**Supplied material**
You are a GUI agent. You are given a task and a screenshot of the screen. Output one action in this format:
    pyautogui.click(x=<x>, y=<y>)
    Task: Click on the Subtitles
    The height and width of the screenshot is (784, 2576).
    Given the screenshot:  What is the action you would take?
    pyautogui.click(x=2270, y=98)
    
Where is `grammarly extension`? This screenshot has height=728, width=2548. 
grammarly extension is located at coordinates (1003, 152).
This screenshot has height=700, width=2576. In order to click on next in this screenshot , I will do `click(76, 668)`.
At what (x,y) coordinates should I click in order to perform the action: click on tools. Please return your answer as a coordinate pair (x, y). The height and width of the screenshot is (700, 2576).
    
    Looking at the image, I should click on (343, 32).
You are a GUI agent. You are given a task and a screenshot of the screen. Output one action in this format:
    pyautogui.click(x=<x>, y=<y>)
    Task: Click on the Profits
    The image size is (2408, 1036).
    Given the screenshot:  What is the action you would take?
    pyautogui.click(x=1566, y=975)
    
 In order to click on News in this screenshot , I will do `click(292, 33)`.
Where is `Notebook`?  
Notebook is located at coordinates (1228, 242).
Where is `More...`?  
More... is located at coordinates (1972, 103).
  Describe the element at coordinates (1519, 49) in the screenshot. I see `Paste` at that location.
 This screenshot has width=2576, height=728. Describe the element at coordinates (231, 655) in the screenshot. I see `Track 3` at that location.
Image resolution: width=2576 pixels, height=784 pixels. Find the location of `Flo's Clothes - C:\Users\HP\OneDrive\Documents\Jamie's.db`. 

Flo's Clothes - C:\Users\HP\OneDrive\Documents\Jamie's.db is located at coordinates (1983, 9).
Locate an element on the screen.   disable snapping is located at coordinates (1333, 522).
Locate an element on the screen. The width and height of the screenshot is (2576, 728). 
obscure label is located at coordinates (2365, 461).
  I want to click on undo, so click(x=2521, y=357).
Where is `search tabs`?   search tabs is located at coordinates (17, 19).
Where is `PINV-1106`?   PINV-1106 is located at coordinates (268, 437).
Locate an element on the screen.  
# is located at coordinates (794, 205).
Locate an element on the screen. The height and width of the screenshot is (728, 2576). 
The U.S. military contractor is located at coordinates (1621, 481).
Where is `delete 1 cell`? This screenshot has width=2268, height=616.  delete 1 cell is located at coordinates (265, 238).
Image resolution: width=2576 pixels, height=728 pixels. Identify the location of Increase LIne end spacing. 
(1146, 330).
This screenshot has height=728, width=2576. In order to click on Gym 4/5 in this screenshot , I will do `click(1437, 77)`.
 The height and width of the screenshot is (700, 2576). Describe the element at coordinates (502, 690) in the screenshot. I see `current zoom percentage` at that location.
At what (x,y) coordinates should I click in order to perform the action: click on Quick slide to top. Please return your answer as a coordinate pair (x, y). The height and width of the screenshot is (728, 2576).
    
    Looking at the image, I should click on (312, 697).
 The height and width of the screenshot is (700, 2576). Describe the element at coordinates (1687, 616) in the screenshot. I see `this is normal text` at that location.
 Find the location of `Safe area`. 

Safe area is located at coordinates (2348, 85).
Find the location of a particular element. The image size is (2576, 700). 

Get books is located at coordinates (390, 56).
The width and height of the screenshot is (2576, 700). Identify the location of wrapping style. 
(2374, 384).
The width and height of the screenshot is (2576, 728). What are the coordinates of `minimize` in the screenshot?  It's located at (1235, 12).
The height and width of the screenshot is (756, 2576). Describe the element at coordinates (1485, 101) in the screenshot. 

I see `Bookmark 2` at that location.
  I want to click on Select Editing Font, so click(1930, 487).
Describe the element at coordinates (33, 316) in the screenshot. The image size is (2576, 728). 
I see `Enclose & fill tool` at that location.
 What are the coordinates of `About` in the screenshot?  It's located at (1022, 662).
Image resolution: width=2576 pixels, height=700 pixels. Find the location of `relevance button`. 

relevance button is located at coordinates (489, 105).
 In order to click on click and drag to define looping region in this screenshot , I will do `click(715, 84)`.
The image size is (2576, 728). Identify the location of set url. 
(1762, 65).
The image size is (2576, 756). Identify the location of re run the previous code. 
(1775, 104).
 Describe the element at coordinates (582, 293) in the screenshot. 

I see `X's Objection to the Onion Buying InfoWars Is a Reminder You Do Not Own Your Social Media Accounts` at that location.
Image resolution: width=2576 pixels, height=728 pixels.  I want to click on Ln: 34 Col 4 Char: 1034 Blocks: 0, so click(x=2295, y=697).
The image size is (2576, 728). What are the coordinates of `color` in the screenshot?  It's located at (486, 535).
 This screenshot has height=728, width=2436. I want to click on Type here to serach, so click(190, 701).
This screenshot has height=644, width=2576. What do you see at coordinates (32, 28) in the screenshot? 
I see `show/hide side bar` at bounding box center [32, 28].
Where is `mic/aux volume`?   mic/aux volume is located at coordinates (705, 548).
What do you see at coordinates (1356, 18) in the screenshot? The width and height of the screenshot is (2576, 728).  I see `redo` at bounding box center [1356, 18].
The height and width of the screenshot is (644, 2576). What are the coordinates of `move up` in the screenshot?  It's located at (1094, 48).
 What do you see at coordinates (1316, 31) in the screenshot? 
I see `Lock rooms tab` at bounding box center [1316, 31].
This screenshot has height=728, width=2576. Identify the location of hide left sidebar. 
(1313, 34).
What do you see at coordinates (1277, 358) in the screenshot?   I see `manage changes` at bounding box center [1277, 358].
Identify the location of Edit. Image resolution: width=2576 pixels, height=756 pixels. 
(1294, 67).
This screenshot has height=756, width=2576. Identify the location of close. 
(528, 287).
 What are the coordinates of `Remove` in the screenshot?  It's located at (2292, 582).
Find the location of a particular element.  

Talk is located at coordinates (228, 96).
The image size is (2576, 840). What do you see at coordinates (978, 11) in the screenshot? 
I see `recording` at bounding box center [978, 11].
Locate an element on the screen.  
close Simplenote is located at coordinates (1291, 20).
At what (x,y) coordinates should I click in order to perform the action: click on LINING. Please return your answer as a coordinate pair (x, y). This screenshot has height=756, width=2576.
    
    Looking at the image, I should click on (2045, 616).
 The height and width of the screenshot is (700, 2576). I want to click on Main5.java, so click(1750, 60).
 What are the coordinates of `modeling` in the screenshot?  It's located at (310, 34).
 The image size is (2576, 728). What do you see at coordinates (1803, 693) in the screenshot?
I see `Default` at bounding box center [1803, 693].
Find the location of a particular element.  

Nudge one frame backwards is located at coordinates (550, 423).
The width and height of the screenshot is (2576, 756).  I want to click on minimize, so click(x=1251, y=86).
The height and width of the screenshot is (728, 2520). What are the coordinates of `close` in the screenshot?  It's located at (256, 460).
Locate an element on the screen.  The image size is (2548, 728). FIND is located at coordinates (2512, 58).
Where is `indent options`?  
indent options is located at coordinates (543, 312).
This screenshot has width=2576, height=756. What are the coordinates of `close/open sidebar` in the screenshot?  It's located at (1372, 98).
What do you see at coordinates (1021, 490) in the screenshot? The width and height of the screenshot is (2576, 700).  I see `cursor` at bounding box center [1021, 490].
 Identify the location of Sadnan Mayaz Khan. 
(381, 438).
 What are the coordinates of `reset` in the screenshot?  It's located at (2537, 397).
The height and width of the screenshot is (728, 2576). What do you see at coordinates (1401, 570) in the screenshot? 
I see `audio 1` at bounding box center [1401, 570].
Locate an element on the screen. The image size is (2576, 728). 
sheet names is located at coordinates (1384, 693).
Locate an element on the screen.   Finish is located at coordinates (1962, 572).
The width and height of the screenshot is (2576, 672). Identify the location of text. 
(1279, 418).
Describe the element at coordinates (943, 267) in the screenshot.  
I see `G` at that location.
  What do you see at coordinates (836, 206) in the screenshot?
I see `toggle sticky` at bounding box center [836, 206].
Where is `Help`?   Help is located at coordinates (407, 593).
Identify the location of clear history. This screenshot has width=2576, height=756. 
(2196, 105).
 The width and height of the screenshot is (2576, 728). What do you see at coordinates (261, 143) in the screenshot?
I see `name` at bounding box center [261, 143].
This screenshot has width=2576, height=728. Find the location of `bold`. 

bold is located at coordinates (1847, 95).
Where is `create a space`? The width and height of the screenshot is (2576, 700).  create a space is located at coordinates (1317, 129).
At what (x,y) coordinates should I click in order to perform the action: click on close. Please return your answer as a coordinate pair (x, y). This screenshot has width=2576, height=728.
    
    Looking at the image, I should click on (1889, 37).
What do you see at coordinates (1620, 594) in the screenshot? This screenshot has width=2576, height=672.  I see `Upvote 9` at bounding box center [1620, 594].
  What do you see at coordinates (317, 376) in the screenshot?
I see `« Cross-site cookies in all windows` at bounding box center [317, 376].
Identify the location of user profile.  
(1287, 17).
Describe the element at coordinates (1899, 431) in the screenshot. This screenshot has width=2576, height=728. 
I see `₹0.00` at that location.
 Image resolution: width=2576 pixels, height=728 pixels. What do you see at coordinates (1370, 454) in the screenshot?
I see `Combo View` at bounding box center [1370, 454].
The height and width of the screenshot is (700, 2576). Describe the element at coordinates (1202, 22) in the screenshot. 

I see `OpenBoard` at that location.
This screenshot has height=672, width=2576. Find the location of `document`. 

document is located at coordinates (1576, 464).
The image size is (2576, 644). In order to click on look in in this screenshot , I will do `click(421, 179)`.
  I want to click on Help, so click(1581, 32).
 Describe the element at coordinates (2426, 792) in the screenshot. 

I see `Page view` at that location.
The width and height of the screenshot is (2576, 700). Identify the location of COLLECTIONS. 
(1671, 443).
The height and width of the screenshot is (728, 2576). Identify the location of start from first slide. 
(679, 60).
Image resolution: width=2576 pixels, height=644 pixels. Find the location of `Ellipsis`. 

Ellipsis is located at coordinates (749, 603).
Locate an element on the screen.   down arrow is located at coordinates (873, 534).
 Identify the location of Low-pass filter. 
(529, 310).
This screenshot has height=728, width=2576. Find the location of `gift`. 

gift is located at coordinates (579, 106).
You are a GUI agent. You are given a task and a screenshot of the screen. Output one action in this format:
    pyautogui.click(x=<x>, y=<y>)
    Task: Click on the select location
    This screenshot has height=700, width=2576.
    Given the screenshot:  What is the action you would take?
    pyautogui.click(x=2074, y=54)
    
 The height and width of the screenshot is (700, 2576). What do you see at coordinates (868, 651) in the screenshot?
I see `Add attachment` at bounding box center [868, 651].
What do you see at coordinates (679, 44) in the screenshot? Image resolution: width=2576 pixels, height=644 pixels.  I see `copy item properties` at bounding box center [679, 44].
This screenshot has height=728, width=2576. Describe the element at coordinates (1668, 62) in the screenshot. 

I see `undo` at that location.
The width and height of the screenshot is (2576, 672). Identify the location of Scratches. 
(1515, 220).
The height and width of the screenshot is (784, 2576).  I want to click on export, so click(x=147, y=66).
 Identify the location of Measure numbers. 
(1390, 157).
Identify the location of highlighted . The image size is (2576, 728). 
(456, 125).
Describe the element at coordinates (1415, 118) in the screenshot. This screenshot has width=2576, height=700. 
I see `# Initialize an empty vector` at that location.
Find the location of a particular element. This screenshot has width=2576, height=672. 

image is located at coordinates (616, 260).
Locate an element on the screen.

**Directive**
Reproduce the records above verbatim, starting at the line that contains "This screenshot has width=2576, height=728. Find" and ending at the line that contains "Looking at the image, I should click on (1889, 37).".

**Solution to this problem**
This screenshot has width=2576, height=728. Find the location of `bold`. 

bold is located at coordinates (1847, 95).
Where is `create a space`? The width and height of the screenshot is (2576, 700).  create a space is located at coordinates (1317, 129).
At what (x,y) coordinates should I click in order to perform the action: click on close. Please return your answer as a coordinate pair (x, y). This screenshot has width=2576, height=728.
    
    Looking at the image, I should click on (1889, 37).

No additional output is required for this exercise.